A trivial coupling results from the assumption that the variables and are stochastically independent . The distribution of is then uniquely determined by for all Borel sets . If one withdraws this distribution to the archetype space , the product measure of and results .

This coupling is seldom used because most evidence requires some kind of dependency between the coupled variables.

Unfair coins

Let be two real numbers. Suppose you have two coins, the first one with probability heads, the other with probability . So, intuitively, the second coin should show its head "more often". More precisely, it has to be proven that, for each toss, the probability that the first coin will be heads is smaller than the probability of the same occurrence for the second coin. It can be quite difficult to show this with classic counting arguments. A simple coupling, on the other hand, does what you want.
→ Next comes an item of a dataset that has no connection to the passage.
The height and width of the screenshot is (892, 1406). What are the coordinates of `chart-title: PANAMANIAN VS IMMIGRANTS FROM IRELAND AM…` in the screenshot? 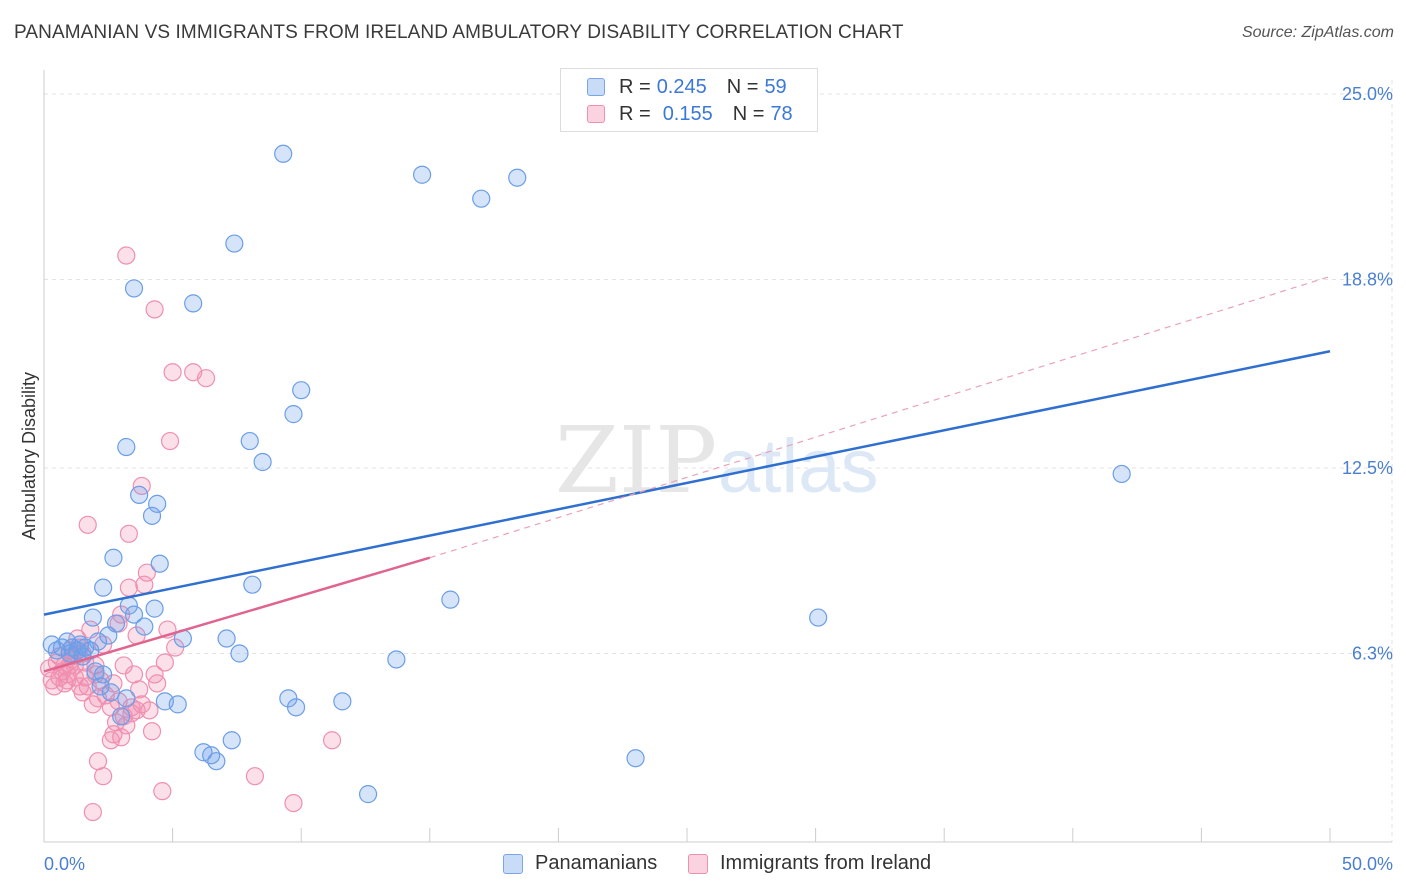 It's located at (459, 32).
Let be the indicator variables for the heads toss of the first coin and those of the second. The first sequence of random variables is taken over unchanged . However, the following applies to them:

  • If so, sit up .
  • If , put on by chance , on otherwise .

The values ​​of now really depend on the output of (and thus of ), they are coupled. Nevertheless , so . The are but at least every time when the are so

.

In the language of probability theory it is almost certain that H. . In this case one speaks of a monotonous coupling .

Set of roads

In the theory of stochastic order , Strassen's theorem generalizes the last example. It says that one random variable stochastically dominates another if and only if there is a monotonous coupling between them. The decisive direction of equivalence is towards coupling. Your proof provides an example where there is no product space.

The distribution of a real random variable over any probability space can be described by its distribution function:

for everyone .

ie from dominates stochastically , if always applies. (Note the inversion of the relation sign.)

The unit interval , provided with the Borel σ-algebra and the Lebesgue-Borel measure , which assigns its length to each sub-interval, serves as the common probability space . The random variable is set

for everyone .

Likewise, also from derived. According to construction applies to all and

.

The two functions are therefore the same, so the distributions must be too . follows analogously. Also, this implies equivalence along with ultimately as desired.

Individual evidence

  1. ^ A b Geoffrey Grimmett, David Stirzaker: Probability and Random Processes . 3. Edition. Oxford University Press, Oxford / New York 2001.
  2. Devdatt Dubhashi, Alessandro Panconesi: Concentration of Measure for the Analysis of Randomized Algorithms . Cambridge University Press, Cambridge / New York 2009.

literature

  • Hans-Otto Georgii: Stochastics - Introduction to probability theory and statistics . 4th, revised edition. De Gruyter, Berlin 2009.
  • Torgny Lindvall: Lectures on the Coupling Method . Wiley, New York 1992.
  • Hermann Thorisson: Coupling, Stationarity, and Regeneration . Springer, New York 2000.